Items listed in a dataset
◆ ◆ ◆ ◆ ◆
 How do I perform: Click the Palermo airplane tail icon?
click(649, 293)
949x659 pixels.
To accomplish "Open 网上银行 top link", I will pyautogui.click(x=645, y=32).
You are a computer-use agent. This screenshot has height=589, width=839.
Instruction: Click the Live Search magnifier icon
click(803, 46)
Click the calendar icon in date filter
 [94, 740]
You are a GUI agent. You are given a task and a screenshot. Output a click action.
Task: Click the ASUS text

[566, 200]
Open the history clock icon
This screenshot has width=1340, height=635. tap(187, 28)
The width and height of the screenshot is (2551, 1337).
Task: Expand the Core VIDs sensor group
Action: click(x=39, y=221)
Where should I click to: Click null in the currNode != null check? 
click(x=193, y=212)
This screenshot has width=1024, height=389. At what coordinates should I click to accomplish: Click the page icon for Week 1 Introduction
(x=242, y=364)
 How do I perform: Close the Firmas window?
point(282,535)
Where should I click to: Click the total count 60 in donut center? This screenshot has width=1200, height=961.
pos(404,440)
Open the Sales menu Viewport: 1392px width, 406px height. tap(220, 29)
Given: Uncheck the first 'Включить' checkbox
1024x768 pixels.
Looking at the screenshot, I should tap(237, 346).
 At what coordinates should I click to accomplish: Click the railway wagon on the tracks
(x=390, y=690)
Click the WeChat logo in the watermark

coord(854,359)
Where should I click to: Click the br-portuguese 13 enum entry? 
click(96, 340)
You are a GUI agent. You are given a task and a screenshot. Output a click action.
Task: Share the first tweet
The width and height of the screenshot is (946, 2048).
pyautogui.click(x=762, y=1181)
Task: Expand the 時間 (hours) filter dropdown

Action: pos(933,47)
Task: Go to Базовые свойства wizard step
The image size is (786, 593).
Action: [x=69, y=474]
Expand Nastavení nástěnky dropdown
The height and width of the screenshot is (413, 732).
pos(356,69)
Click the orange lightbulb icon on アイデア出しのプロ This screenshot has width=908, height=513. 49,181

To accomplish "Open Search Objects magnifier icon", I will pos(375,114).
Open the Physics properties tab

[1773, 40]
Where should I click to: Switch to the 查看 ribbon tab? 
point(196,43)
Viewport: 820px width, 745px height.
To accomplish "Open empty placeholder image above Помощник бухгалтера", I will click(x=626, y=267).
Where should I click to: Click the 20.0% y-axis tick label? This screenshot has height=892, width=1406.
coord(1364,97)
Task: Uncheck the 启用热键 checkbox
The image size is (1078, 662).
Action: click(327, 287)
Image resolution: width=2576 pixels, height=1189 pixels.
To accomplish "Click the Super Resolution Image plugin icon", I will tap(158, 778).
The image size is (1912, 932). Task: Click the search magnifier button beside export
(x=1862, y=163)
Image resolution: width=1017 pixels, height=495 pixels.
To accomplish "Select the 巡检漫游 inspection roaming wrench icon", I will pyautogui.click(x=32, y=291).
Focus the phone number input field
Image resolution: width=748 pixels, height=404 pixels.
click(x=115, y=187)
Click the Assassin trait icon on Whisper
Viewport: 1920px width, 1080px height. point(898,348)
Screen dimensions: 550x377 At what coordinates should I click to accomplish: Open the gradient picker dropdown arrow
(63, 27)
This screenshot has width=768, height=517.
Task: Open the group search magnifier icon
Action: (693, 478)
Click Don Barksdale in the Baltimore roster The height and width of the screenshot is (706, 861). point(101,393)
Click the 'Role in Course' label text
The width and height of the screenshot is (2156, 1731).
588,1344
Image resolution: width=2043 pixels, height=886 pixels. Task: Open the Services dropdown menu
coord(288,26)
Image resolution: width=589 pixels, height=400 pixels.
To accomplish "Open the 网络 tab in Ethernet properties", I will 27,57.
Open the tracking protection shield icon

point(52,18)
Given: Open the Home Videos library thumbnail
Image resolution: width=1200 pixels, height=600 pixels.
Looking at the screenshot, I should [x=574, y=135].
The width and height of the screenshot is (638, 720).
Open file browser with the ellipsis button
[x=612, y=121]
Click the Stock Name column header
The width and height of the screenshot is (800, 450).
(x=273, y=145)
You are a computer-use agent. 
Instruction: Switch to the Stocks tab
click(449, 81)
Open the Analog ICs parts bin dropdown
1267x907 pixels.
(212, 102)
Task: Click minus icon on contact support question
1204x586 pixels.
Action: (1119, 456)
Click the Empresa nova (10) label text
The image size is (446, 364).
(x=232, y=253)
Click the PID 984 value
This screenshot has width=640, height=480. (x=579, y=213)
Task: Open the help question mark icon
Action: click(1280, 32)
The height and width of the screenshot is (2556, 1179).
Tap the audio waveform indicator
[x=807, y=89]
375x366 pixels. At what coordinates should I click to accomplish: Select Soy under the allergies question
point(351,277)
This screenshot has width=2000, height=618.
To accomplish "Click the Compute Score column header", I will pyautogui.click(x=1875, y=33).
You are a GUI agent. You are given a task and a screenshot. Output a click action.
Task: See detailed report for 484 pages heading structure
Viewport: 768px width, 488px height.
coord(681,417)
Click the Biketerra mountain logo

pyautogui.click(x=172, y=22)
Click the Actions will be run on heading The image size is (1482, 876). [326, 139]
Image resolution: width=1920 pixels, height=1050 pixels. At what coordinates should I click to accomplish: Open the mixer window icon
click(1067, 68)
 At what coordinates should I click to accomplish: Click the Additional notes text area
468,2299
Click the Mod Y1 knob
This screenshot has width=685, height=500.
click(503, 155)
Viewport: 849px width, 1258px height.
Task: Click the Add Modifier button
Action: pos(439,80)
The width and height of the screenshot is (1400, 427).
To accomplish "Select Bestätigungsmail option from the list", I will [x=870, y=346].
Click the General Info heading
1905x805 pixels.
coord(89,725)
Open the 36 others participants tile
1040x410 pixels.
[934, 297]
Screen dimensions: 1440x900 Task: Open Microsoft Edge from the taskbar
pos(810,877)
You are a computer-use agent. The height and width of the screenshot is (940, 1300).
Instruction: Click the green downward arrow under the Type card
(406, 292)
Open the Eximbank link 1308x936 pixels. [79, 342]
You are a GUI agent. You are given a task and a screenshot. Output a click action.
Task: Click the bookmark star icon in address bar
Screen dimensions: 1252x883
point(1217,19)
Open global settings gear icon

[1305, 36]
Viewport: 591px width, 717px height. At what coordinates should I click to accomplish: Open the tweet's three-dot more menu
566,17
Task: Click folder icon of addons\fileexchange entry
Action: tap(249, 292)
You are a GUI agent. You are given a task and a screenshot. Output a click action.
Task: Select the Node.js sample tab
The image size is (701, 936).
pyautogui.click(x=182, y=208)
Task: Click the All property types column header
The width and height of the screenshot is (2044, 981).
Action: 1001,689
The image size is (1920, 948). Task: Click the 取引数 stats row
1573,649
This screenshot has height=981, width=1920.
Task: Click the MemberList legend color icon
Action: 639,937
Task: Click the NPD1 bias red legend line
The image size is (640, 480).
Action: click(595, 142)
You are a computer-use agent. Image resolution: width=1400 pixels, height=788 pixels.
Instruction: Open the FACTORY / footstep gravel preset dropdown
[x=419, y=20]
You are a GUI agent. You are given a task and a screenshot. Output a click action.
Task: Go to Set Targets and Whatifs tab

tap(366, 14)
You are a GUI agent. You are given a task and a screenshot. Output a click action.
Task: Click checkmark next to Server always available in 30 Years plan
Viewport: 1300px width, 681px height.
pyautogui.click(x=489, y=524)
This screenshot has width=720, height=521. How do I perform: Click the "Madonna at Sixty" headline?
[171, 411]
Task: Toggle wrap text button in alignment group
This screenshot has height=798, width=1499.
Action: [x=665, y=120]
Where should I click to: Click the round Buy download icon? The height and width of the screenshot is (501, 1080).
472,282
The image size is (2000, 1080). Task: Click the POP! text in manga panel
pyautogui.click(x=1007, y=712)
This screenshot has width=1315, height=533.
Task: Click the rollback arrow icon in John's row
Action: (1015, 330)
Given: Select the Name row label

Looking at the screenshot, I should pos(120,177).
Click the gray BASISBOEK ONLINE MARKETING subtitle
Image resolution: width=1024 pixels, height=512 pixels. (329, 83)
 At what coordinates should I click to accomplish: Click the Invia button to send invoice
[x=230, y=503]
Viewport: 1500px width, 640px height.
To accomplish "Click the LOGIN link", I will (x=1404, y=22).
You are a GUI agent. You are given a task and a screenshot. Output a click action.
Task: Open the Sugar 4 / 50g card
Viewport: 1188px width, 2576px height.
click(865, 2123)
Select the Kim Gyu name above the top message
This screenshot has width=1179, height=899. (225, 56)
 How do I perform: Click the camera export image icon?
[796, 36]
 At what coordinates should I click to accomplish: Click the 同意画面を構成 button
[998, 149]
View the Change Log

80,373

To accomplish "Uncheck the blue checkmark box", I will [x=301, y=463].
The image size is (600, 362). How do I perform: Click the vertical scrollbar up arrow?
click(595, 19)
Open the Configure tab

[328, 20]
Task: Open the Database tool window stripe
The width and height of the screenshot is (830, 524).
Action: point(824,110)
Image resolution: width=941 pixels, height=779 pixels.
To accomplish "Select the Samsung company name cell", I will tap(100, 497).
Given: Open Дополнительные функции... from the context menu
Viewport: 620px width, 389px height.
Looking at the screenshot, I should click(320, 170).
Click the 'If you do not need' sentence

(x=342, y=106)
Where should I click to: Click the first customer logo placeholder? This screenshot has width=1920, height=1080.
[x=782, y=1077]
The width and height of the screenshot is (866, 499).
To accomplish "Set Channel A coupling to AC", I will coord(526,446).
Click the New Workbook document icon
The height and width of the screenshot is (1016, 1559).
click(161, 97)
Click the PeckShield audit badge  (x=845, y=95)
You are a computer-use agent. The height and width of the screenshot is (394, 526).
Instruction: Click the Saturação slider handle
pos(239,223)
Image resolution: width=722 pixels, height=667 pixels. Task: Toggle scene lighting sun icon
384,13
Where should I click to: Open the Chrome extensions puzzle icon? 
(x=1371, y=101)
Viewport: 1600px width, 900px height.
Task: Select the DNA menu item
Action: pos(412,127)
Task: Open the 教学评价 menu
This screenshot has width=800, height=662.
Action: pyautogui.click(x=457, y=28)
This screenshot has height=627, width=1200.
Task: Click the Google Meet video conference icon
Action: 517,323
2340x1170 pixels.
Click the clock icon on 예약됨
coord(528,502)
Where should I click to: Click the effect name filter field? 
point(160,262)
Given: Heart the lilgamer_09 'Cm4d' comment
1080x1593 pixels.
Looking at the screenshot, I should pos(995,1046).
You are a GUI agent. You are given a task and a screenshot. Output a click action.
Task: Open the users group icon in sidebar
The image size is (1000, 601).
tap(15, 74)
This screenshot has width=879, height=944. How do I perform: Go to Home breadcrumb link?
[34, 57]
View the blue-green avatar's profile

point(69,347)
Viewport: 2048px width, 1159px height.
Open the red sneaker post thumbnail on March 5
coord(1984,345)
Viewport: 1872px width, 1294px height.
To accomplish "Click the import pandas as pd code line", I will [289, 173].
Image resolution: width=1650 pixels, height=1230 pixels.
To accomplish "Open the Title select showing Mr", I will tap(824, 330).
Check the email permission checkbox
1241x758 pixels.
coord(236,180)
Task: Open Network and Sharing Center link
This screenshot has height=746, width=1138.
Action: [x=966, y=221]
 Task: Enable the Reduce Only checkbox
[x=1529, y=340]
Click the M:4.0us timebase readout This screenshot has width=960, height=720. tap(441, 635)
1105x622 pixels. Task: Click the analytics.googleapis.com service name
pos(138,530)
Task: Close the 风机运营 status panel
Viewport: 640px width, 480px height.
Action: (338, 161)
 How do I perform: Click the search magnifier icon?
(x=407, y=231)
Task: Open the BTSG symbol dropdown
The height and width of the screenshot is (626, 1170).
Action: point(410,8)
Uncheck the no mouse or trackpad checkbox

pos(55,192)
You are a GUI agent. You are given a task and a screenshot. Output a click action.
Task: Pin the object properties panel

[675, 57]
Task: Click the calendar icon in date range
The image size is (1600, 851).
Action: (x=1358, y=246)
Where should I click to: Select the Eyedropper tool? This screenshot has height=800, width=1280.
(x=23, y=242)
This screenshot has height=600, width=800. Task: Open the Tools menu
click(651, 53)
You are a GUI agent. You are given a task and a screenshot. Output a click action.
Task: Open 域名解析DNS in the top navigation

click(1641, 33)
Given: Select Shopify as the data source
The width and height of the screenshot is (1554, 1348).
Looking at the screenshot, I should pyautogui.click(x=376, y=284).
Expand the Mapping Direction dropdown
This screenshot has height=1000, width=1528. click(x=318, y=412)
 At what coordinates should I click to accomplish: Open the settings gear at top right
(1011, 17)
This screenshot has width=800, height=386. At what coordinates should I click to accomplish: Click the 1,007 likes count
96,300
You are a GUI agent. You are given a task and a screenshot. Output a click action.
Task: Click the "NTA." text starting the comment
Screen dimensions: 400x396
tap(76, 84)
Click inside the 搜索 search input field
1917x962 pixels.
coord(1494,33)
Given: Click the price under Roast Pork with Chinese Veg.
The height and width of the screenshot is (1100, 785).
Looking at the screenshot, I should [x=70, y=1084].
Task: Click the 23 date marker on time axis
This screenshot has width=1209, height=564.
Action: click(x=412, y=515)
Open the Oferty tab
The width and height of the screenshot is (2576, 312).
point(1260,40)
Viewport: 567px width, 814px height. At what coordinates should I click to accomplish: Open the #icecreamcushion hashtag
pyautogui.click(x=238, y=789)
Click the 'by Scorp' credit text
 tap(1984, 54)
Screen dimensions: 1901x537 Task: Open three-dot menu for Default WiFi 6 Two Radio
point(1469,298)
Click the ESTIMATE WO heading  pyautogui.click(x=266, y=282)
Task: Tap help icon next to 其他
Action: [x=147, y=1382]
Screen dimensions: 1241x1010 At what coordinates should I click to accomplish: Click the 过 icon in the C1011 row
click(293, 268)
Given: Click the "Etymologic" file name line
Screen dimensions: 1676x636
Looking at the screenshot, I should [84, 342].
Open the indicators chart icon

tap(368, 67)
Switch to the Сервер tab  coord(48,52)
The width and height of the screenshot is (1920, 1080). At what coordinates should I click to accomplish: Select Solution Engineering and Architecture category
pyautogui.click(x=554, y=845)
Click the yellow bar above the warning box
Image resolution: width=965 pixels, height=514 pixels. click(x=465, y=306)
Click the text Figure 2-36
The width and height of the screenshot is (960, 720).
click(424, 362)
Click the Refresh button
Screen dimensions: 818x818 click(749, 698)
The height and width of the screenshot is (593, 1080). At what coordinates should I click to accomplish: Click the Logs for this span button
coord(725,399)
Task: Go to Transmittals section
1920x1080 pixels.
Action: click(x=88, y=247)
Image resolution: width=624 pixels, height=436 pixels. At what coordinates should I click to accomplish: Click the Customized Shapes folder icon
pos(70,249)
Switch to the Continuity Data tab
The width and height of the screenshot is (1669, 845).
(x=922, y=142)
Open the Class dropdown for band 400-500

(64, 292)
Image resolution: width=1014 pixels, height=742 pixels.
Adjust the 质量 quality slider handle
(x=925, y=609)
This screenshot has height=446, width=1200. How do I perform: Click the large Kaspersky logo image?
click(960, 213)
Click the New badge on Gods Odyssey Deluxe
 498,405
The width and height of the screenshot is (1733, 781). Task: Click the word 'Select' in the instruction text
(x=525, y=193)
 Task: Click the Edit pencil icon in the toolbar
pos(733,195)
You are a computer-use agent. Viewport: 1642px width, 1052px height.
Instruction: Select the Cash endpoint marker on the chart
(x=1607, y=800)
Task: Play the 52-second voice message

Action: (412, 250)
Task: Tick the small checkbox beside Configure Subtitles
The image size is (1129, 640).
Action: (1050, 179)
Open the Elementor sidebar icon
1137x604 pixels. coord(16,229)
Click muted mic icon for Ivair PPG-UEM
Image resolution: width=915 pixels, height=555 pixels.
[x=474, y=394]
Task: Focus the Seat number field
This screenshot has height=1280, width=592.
◆ ◆ ◆ ◆ ◆
- [Exercise prompt] Print again, with no changes, the stretch of the records from the line containing "Image resolution: width=941" through the line containing "[x=782, y=1077]", both ends included.

- [Answer to this task]
Image resolution: width=941 pixels, height=779 pixels.
To accomplish "Select the Samsung company name cell", I will tap(100, 497).
Given: Open Дополнительные функции... from the context menu
Viewport: 620px width, 389px height.
Looking at the screenshot, I should click(320, 170).
Click the 'If you do not need' sentence

(x=342, y=106)
Where should I click to: Click the first customer logo placeholder? This screenshot has width=1920, height=1080.
[x=782, y=1077]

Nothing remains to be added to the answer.